Petit État insulaire ayant un espace territorial dépassant à peine les 2 000 km2, Maurice est un pays qui ne produit presque pas d’aliment de consommation de base de la population, notamment le riz et le blé. « Nous sommes un net importateur de produits alimentaires, soit environ 75 % de nos besoins », a fait ressortir le ministre de l’Agro-industrie, Mahen Seeruttun, lors d’un atelier de la Plateforme régionale en Recherche agronomique pour le développement (PRERAD) sur la sécurité alimentaire dans la région.
Mahen Seeruttun a rappelé que « les terres cultivables sont très limitées » à Maurice et que « les difficiles conditions climatiques ne sont guère favorables » pour une production optimale et économique des aliments de base de la population. Toutefois, le pays est autosuffisant en légumes et produit la totalité de ses besoins en viande – poulet, cerf – et oeufs, mais seulement 9 % de sa consommation annuelle de viande bovine et seulement 5 % de lait frais.
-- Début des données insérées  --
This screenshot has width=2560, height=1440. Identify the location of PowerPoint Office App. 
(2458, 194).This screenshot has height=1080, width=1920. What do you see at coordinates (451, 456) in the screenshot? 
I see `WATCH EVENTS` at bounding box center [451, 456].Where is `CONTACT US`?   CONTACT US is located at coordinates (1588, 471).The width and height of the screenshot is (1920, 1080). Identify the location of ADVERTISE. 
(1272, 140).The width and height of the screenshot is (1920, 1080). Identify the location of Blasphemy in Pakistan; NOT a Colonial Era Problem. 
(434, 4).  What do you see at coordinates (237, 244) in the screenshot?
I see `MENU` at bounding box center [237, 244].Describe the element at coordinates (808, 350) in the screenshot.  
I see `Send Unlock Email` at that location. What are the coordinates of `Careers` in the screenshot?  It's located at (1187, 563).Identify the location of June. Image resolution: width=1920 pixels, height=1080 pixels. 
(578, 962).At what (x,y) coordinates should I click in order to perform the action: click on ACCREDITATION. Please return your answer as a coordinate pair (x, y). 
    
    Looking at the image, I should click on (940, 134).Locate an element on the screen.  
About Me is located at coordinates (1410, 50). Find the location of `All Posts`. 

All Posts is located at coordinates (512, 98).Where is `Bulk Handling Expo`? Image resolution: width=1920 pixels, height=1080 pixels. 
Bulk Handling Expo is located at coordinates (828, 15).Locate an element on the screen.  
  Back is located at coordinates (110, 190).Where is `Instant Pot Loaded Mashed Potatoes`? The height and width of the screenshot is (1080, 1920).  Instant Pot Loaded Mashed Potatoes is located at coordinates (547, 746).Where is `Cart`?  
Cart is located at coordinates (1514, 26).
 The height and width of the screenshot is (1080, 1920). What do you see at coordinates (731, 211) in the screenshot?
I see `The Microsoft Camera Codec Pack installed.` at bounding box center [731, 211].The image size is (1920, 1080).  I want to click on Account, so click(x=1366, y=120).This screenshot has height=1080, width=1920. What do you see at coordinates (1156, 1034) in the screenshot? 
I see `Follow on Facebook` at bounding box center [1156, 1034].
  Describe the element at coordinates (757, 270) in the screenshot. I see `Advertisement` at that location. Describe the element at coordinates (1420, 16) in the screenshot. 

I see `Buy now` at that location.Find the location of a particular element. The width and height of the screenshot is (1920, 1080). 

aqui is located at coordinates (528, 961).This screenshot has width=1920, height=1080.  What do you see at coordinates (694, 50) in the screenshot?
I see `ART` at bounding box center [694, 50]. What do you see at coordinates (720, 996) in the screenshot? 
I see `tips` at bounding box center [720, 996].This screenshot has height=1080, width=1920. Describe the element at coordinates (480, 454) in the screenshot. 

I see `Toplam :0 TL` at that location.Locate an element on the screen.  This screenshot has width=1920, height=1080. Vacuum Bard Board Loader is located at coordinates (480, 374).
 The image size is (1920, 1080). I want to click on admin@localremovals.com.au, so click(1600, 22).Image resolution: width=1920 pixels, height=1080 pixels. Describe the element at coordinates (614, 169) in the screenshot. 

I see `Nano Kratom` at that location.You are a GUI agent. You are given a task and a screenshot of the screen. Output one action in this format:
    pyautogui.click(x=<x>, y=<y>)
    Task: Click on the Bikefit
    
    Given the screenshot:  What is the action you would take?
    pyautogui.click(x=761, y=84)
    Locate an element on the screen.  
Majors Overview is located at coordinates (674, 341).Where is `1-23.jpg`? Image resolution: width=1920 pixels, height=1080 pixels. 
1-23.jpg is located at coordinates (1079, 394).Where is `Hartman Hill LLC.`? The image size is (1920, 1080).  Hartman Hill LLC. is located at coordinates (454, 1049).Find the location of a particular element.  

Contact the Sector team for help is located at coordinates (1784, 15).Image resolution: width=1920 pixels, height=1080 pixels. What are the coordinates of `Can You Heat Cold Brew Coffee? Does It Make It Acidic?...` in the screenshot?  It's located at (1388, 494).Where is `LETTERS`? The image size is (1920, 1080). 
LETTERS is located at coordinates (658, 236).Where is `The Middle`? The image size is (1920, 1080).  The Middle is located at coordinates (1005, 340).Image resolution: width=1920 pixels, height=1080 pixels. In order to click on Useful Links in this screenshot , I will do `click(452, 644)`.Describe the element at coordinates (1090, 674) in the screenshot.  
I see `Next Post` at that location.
Cependant, fait-il ressortir, « bien que le pays soit autosuffisant en poulet et en oeuf, ce secteur dépend entièrement de l’importation des intrants, dont le maïs, de 145 300 tonnes annuellement ». Cette grande dépendance de la facture des importations sur le marché extérieur a fait augmenter la facture de Rs 7,7 milliards en 2000 à Rs 31,4 milliards en 2015, soit une hausse de plus de 400 %. « À part les raisons financières, notre approvisionnement en produits alimentaires est aussi sujet à d’autres risques qui sont plus importants, surtout en période de conflits », dit-il, ajoutant que « tous ces facteurs démontrent que Maurice, aussi bien que les autres Petits États insulaires de la région, est très exposée à la crise alimentaire ».
C’est dans ce contexte, indique Mahen Seeruttun, que « Maurice doit repenser sa stratégie sur la sécurité alimentaire ». Il souligne que des actions et des interventions à différents échelons de la chaîne d’approvisionnement agroalimentaire et axées sur la gestion des ressources et des systèmes de production de même que des systèmes de commercialisation et du cadre réglementant l’accès à de grandes chaînes de distribution ont été lancés. Selon lui, le succès de toutes ces actions repose, directement ou indirectement, sur la recherche dans le domaine agroalimentaire pour améliorer le potentiel des ressources génétiques, la mécanisation des opérations et les pratiques culturales, la lutte contre les maladies et ravageurs de cultures, le développement des variétés résistantes aux changements climatiques et l’amélioration de la productivité et la qualité des produits agricoles dans tous les sens.